I woke up to the doorbell ringing. It was 9:45 at night, I don’t usually get visitors at all especially at this time of the night. I had not slept the night before. It was the 22nd. It was my Dad’s birthday, he had passed away in May of 2004 yet I still can hear the sound of his voice if close my eyes and listen really hard. That wonderful soft southern drawl. Of course the 22nd is the day Konnor passed and it never goes unnoticed nor does it come up quietly, it comes in like a storm.
All the emotion of the day prior had worn me out and I must have fallen asleep before nine. When the doorbell woke me I was startled. My son came up to my room and asked, “Did you hear it too?” It was so abnormal it took a moment for us both to realize it actually had rang. After carefully looking out the windows it was determined nobody was outside. Strange. However, this one stupid incident set my mind into a tailspin of “what if’s” and “could have’s.” My night of makeup sleep had now been catapulted into another night of mindless upset.
What if I wasn’t home and my son was subjected to a break-in? What if the person at the door tried to get in?? Would my son have called 911? Could something have happened??

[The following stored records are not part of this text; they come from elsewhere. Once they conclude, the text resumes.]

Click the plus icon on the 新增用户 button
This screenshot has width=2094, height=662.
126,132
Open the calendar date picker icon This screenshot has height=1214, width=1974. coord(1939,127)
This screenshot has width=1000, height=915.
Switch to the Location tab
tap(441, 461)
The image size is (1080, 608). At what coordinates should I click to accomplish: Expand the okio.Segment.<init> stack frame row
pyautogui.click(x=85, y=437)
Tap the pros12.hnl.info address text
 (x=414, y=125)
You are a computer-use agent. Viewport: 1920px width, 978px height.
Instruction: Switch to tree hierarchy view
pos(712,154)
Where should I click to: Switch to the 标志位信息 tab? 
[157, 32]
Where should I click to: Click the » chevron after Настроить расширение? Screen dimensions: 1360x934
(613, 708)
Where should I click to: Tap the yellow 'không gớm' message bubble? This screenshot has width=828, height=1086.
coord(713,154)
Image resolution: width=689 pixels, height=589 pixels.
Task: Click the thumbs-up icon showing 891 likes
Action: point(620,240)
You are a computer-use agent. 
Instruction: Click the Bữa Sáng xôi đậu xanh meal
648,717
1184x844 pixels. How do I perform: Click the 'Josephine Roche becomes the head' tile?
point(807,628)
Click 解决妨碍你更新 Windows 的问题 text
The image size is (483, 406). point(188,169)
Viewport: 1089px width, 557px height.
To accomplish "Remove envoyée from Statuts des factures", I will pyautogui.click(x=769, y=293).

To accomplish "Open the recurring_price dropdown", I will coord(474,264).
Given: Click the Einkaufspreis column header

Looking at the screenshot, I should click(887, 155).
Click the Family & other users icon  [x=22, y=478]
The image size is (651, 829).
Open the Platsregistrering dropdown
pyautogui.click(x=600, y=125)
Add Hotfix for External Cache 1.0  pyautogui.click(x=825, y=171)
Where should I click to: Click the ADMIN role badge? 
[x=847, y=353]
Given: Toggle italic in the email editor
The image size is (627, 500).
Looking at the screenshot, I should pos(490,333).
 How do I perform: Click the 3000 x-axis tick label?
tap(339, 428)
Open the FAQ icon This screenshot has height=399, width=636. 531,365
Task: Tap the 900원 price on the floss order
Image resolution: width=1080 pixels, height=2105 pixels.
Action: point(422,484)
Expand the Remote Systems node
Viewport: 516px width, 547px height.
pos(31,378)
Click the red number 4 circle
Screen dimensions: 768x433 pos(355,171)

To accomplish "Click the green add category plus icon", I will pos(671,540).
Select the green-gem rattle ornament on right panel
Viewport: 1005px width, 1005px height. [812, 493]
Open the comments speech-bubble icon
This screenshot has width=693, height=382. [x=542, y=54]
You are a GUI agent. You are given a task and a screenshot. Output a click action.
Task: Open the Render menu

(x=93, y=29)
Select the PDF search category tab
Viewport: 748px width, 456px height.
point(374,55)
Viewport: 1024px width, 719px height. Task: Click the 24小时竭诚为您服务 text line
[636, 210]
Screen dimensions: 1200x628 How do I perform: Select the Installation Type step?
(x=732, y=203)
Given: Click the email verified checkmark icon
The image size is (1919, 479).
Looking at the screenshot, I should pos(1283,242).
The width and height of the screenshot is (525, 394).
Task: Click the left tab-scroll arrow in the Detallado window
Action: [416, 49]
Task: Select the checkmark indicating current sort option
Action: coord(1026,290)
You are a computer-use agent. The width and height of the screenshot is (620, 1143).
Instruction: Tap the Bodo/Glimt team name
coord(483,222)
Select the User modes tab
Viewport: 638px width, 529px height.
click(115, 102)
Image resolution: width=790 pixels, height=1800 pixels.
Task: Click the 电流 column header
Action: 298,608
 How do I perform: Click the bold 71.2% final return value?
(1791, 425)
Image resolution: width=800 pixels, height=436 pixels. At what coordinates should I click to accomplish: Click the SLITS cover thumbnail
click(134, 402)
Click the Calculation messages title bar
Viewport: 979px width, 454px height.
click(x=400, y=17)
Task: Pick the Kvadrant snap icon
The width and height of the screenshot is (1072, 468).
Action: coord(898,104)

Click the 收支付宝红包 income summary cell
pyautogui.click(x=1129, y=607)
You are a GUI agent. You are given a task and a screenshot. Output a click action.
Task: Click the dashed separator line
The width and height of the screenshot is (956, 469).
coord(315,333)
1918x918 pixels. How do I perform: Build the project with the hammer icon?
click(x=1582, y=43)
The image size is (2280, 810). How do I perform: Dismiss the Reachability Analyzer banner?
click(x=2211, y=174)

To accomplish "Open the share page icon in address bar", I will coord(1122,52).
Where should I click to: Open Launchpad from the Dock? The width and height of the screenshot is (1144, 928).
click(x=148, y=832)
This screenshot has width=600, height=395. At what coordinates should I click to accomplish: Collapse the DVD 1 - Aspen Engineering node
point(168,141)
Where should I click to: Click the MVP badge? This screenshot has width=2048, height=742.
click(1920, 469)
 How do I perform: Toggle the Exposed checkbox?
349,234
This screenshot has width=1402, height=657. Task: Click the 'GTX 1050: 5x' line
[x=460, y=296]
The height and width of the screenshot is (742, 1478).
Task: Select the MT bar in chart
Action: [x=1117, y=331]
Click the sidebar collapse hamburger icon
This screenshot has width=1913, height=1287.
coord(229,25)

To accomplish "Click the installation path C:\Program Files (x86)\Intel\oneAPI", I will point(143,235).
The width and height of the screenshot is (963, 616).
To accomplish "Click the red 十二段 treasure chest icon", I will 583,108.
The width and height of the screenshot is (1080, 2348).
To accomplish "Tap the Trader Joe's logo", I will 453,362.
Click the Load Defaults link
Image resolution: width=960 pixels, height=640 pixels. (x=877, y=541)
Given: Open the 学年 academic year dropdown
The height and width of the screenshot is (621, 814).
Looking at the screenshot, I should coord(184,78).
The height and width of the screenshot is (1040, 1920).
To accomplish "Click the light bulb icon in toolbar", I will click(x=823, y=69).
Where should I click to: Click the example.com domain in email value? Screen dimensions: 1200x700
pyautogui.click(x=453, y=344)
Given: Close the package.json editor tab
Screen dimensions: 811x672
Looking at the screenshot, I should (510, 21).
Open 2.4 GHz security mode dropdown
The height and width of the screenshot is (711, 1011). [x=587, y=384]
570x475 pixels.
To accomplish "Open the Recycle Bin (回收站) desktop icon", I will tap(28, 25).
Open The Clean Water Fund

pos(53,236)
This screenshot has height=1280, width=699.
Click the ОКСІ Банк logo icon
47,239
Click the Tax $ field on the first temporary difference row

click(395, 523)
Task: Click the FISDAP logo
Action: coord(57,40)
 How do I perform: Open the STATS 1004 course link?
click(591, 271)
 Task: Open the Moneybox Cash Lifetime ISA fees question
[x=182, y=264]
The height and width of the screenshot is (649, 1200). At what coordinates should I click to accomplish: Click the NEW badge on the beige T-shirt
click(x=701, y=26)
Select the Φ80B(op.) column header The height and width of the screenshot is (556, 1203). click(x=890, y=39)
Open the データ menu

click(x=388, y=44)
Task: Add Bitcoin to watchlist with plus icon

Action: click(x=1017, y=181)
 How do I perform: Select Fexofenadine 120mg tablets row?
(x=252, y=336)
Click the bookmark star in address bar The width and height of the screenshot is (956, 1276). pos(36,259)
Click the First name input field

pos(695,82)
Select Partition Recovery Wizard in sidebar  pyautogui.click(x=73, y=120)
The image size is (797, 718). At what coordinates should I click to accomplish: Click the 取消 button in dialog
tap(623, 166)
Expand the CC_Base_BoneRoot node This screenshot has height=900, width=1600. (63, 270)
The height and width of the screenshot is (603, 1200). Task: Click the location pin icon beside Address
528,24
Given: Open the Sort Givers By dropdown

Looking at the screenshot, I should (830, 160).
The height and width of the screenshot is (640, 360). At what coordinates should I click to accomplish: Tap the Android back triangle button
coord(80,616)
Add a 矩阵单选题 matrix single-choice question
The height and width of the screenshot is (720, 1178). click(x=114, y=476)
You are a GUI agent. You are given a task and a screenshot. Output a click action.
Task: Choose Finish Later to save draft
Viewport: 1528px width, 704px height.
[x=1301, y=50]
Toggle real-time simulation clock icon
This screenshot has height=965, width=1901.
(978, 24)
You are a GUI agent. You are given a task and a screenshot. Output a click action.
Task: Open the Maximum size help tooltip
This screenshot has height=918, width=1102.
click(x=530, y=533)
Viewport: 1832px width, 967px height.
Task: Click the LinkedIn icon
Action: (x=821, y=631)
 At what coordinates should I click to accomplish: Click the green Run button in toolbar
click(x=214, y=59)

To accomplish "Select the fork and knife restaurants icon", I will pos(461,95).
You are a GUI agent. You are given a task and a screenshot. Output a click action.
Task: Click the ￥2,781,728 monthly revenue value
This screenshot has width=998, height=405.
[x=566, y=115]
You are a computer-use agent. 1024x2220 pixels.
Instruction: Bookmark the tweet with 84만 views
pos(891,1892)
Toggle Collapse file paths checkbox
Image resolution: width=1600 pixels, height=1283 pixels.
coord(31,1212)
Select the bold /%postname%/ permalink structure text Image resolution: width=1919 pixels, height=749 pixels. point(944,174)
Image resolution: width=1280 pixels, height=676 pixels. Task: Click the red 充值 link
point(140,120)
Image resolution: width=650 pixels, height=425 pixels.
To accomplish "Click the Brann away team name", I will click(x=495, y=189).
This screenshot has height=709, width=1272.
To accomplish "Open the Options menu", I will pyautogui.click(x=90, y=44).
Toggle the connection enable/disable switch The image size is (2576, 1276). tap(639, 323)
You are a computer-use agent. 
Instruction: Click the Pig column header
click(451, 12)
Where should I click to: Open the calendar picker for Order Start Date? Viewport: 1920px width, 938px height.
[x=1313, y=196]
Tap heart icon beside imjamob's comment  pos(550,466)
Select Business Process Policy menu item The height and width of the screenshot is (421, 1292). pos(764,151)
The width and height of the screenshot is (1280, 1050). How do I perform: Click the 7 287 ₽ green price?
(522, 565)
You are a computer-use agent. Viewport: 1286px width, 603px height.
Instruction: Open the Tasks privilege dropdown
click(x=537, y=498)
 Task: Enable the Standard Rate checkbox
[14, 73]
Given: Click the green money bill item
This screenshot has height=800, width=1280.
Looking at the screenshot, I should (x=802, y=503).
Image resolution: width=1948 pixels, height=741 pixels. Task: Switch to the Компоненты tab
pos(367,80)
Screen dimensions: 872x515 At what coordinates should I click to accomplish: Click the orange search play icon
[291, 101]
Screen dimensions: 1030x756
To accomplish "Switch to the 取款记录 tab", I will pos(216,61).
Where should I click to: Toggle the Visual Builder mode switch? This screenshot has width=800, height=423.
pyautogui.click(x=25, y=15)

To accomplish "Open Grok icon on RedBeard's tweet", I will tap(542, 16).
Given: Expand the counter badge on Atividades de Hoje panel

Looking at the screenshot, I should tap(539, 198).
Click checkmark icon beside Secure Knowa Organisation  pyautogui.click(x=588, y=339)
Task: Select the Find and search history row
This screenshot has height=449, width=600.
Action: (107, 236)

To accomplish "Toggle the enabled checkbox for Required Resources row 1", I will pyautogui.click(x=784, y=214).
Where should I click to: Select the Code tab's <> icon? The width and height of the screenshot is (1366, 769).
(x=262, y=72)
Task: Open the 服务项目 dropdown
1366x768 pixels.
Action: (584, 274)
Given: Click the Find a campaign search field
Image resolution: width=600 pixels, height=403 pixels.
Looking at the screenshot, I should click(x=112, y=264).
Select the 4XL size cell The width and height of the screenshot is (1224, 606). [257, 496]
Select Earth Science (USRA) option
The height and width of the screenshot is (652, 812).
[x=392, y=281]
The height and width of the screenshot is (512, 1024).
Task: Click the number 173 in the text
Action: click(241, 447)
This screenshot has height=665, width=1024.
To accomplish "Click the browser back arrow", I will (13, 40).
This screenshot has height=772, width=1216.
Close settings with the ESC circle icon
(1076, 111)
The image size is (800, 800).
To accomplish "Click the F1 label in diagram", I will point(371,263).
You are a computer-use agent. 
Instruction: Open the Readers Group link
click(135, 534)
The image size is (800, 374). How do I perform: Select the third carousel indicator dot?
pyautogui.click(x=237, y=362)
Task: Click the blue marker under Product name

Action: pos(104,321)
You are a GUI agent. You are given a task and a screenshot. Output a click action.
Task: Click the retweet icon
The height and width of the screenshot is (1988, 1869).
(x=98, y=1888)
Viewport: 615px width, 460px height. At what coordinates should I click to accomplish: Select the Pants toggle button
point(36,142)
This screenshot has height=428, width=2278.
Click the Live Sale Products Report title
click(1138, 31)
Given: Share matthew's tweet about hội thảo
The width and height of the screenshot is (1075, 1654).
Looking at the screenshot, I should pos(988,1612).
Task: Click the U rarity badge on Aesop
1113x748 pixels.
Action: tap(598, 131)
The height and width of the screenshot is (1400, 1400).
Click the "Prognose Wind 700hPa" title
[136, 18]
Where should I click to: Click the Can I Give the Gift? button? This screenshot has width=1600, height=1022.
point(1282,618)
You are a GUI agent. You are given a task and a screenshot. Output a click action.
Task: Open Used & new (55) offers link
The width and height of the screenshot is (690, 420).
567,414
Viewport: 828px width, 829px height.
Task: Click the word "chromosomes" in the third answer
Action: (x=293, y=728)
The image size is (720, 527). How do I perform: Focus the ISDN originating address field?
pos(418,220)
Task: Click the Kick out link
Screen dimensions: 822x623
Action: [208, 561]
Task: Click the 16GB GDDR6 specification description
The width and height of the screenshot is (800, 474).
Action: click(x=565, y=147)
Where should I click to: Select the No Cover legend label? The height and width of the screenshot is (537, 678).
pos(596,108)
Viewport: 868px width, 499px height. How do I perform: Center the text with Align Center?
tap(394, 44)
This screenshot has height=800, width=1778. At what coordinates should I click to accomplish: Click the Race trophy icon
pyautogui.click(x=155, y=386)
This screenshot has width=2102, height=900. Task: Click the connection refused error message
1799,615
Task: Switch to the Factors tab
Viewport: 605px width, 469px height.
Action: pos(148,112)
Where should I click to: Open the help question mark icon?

In truth I have always been a panicked mother. I worry, I am over-protective. But now there is death. Death has worked its way into my life and into my head and planted it’s morbid self there. Death has changed me. Death has turned me into a maniac.
I have my son checking in when he gets to work, when he gets to any destination really. Bless this kid because he understands my obsession and complies with it. But at night the monsters come out and they are real.
There is no cure for grief or the aftermath. No cure for the panic and fear that arise from the sudden death of one close to you. Daylight has distractions and noise. Night falls and my along with the quiet of the night my mind becomes noisy with thoughts. Thoughts of death and tragedy as I lay there alone in the dark. These thoughts in the darkness are bleak and alarming, I become unnerved.
I medicate myself if need be. Xanax is my drug of choice. When I can’t talk myself out of the bizarre thoughts after hours of lying there, I give in and take a pill. There is no other way out of my head. The catastrophes in my mind are real. They are feasible, they are dark and they are disturbing. I cannot stop these thoughts from racing through my mind the moment I put my head to pillow.
During the day I can meditate, practice yoga, eat healthy. I read before I go to sleep yet nothing can prepare me enough to block out the endless, unreasonable, tragic and graphic scenes that play out in my mind. Anything bad that can happen will manifest itself in my head. Certainly this does not pertain to this decade either. My mind will replay something that happened when I was seventeen years old, I am now fifty-four. I wonder if I am slowly losing my mind.
The loss of sleep affects me in my daily life. I struggle with speech. I clearly know what I wish to say but what comes out is not even close to what I wanted to say. I am more than forgetful, I cannot remember anything. Anything other than horrible things, painful things, tragic things. Lastly, I am tired. Tired because I can’t sleep. The demons in my head won’t let me be.
I know what I think is irrational, I know what has been done is done. I tell myself all these things to quiet my mind. Yet it does not matter. My mind is still thinking, still working through conversations of yesterday, conversations that may never be. My mind imagines circumstances and scenarios. I am helpless to my thoughts. My demon is my mind, my thoughts, my own brain. A mind that is still grieving.
Grief is a monster. It carries it’s own energy. It attacks you from the inside out. It has nearly taken all of my heart and now it is working on my mind. Thoughts in my head can be very dark. I want to believe they are a product of my imagination and of my grief. I try hard to believe.
But in the dark all the monsters are real.